A Trust, on the other hand, might provide for distributions only at a later age, once more maturity and financial responsibility have been developed. Until then, almost unlimited flexibility can be achieved in the management of estate assets with a Trust. This flexibility is desirable in dealing appropriately with the unique abilities and opportunities (or disabilities or illness) of each child, without requiring rigid equality of spending over the years. This is the approach most parents take while alive. (This ongoing, discretionary power to “sprinkle” or “spray” money as needed can be useful, too, in providing income for a surviving spouse, while protecting the principal of the estate for your children from a previous marriage.)

BEWARE! But watch out if your Trustee might also a beneficiary!
E.g., Oldest daughter becomes Successor Trustee, after Dad becomes disabled. If the Trust gives the Trustee broad discretion to “sprinkle” income, ALL that income might be taxable to her, personally – even if she never actually “sprinkles” herself a dollar!

TIP: The Trustee should be specifically empowered to “assist” a child’s guardian, e.g., by adding a bedroom to the guardian’s house, or buying a bigger car. These are things that, obviously, benefit the guardian, in addition to the child. Therefore, without this authority, the Trustee might be uncertain about whether such reasonable expenditures were, in fact, permitted by the Trust document.

With a Will, in contrast to a Trust, the Executor’s management ends with his final report to the court, soon after completion of his legal duties. So, many simple Wills provide that when both parents are gone, everything is distributed outright, equally among the children. Never mind about their actual needs. With a Will, the way to be “fair” is usually to just be “equal,” because it is written in stone. Unfortunately, though, nobody can tell what the future might bring.

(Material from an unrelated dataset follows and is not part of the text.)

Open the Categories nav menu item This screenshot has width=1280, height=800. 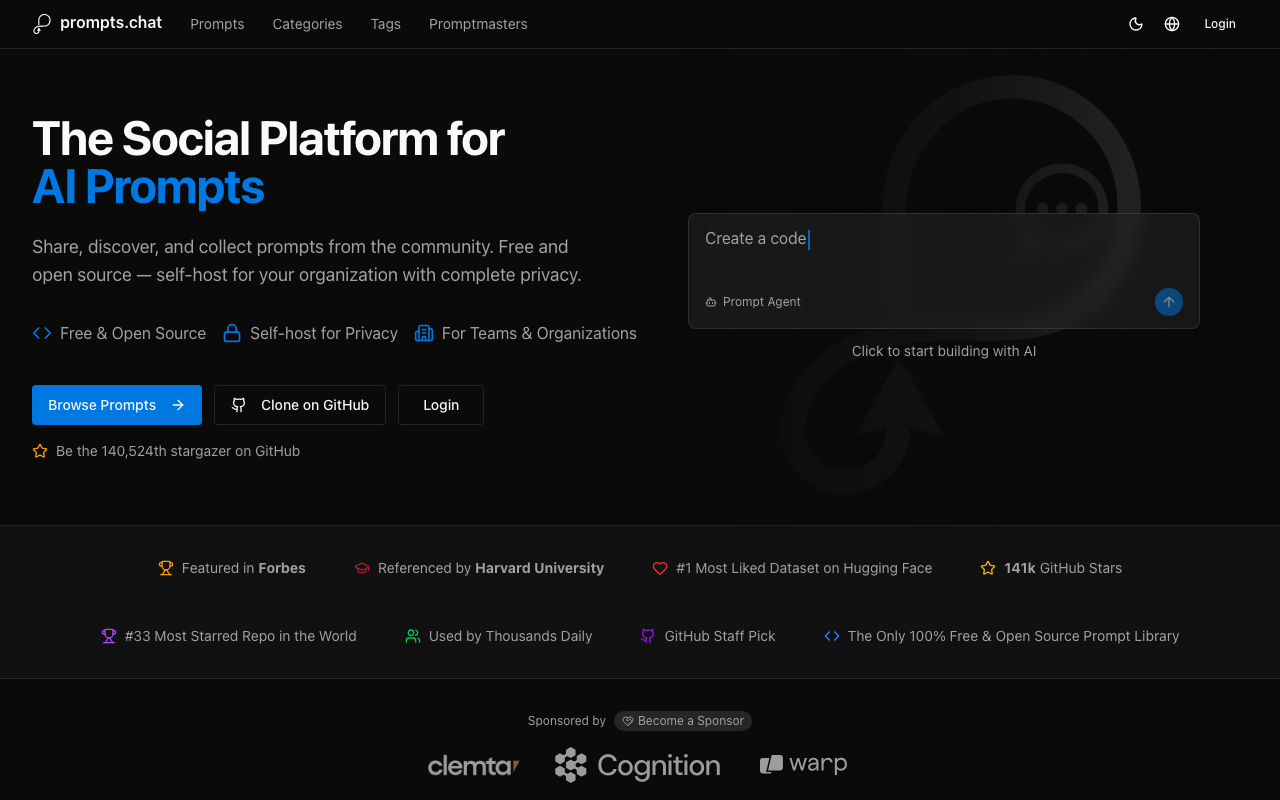pyautogui.click(x=307, y=24)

Probate court supervision over sales, investments and accounting after death can be reduced or eliminated if, at the time of death, assets are already held in a living Trust. This factor can save time and expense, too. Note that a testamentary Trust does not help you in this regard; probate court is Square One, since this kind of Trust is created in a Will. Only after probate of the Will does a testamentary Trust come into being, and it often must be registered under state law. Testamentary Trust transactions may be subject to court review.